● Requirement:
Copy out each of the following items word for word.
>>>>>
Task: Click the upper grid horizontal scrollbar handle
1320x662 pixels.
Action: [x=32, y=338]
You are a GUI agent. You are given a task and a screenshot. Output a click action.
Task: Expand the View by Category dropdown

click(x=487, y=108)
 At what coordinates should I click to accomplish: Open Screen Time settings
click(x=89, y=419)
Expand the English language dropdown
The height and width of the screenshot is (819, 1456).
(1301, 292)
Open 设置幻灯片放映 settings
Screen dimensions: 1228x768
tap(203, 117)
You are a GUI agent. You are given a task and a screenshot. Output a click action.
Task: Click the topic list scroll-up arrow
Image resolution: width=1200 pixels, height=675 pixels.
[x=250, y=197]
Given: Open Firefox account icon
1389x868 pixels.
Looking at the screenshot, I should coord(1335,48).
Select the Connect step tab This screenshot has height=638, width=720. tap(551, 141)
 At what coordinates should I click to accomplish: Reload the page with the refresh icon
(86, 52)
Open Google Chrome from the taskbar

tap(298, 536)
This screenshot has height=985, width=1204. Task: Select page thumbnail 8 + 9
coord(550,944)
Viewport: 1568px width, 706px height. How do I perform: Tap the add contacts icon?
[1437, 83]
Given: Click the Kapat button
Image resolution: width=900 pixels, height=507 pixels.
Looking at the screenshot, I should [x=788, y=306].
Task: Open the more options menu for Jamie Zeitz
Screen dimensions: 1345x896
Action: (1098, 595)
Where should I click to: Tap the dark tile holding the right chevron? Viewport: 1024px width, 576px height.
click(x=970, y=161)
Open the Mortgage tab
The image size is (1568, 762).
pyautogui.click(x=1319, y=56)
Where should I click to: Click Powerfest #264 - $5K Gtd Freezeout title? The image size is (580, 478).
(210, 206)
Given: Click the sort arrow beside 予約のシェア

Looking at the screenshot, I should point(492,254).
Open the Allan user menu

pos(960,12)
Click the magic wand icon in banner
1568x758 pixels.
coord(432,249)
<<<<<
● Solved exercise:
Task: Click the upper grid horizontal scrollbar handle
1320x662 pixels.
Action: [x=32, y=338]
You are a GUI agent. You are given a task and a screenshot. Output a click action.
Task: Expand the View by Category dropdown

click(x=487, y=108)
 At what coordinates should I click to accomplish: Open Screen Time settings
click(x=89, y=419)
Expand the English language dropdown
The height and width of the screenshot is (819, 1456).
(1301, 292)
Open 设置幻灯片放映 settings
Screen dimensions: 1228x768
tap(203, 117)
You are a GUI agent. You are given a task and a screenshot. Output a click action.
Task: Click the topic list scroll-up arrow
Image resolution: width=1200 pixels, height=675 pixels.
[x=250, y=197]
Given: Open Firefox account icon
1389x868 pixels.
Looking at the screenshot, I should coord(1335,48).
Select the Connect step tab This screenshot has height=638, width=720. tap(551, 141)
 At what coordinates should I click to accomplish: Reload the page with the refresh icon
(86, 52)
Open Google Chrome from the taskbar

tap(298, 536)
This screenshot has height=985, width=1204. Task: Select page thumbnail 8 + 9
coord(550,944)
Viewport: 1568px width, 706px height. How do I perform: Tap the add contacts icon?
[1437, 83]
Given: Click the Kapat button
Image resolution: width=900 pixels, height=507 pixels.
Looking at the screenshot, I should [x=788, y=306].
Task: Open the more options menu for Jamie Zeitz
Screen dimensions: 1345x896
Action: (1098, 595)
Where should I click to: Tap the dark tile holding the right chevron? Viewport: 1024px width, 576px height.
click(x=970, y=161)
Open the Mortgage tab
The image size is (1568, 762).
pyautogui.click(x=1319, y=56)
Where should I click to: Click Powerfest #264 - $5K Gtd Freezeout title? The image size is (580, 478).
(210, 206)
Given: Click the sort arrow beside 予約のシェア

Looking at the screenshot, I should point(492,254).
Open the Allan user menu

pos(960,12)
Click the magic wand icon in banner
1568x758 pixels.
coord(432,249)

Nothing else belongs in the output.